Melanie Stetson Freeman / The Christian Science Monitor
• A local, slice-of-life story from a Monitor correspondent.
The streets of Japan are some of the safest in the world for children as the country has one of the lowest crime rates. But that hasn’t stopped a Japanese research team from developing a powerful weapon to ward off would-be child predators.
At a day-care center in Ibaraki prefecture, a short trip from Tokyo, a team led by Seung-Hee Lee at the University of Tsukuba tested out a new child safety device last month. The gadget takes existing GPS child trackers to a whole different level. It not only locates a child, but it also reads the direction the child is facing as well as his heart rate. It has “eyes” (a camera) and snaps a photo from the child’s viewpoint if a child’s heart rate, for example, gets unusually high. Parents can go to a secure, password-protected website to check photos and any other collected data.

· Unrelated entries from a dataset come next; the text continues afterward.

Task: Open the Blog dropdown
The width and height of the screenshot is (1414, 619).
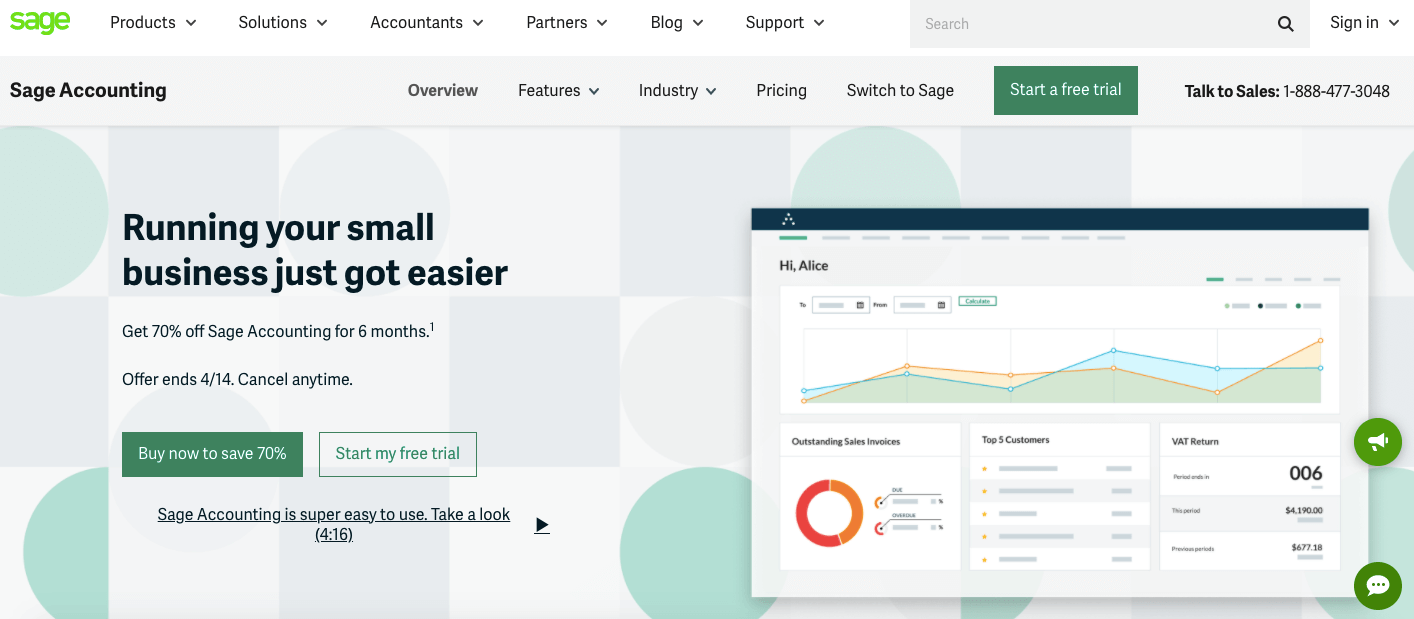Action: click(x=677, y=22)

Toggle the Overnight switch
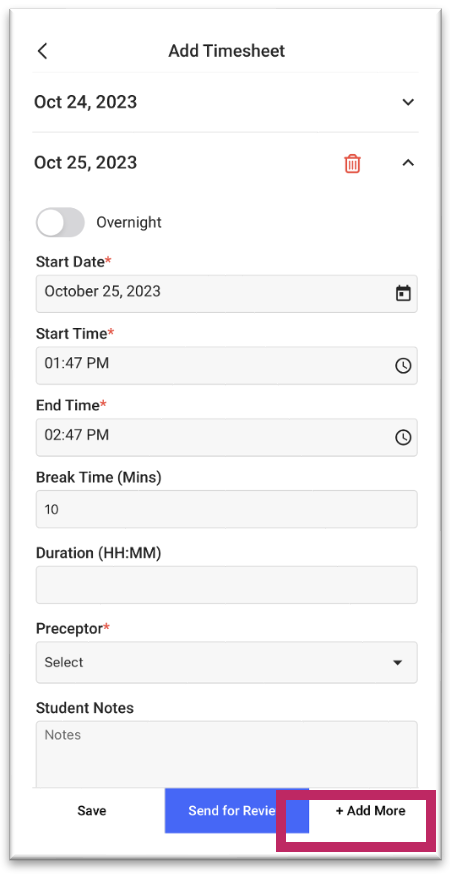click(x=60, y=222)
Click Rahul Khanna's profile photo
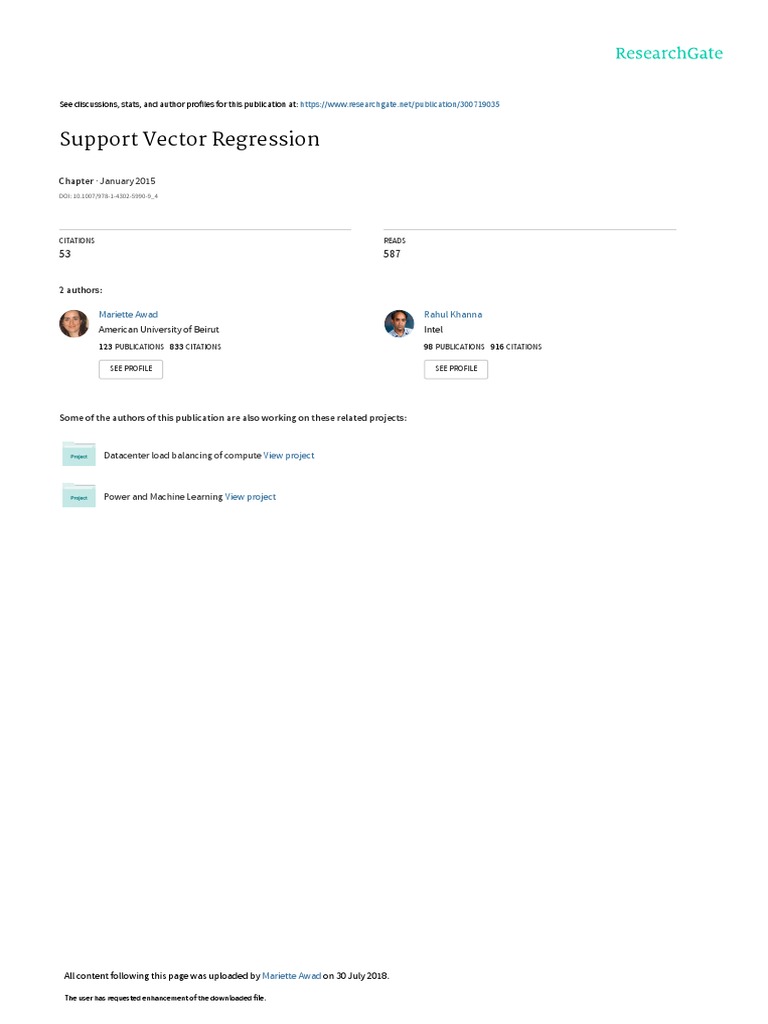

“The devices were designed to be light, comfortable, durable, and look ‘cool’ so the children wouldn’t mind wearing them,” Ms. Lee says of the small colorful triangles worn strapped to the chest.
The trackers, which researchers say could be manufactured for about $600, are still a ways off from being ready for market. “It’s great to know where my children were and what they were up to, but many of the photos were out of focus,” says Rikako Nakamura, whose children, ages 4 and 6, participated in the experiment. Lee said they were addressing such kinks.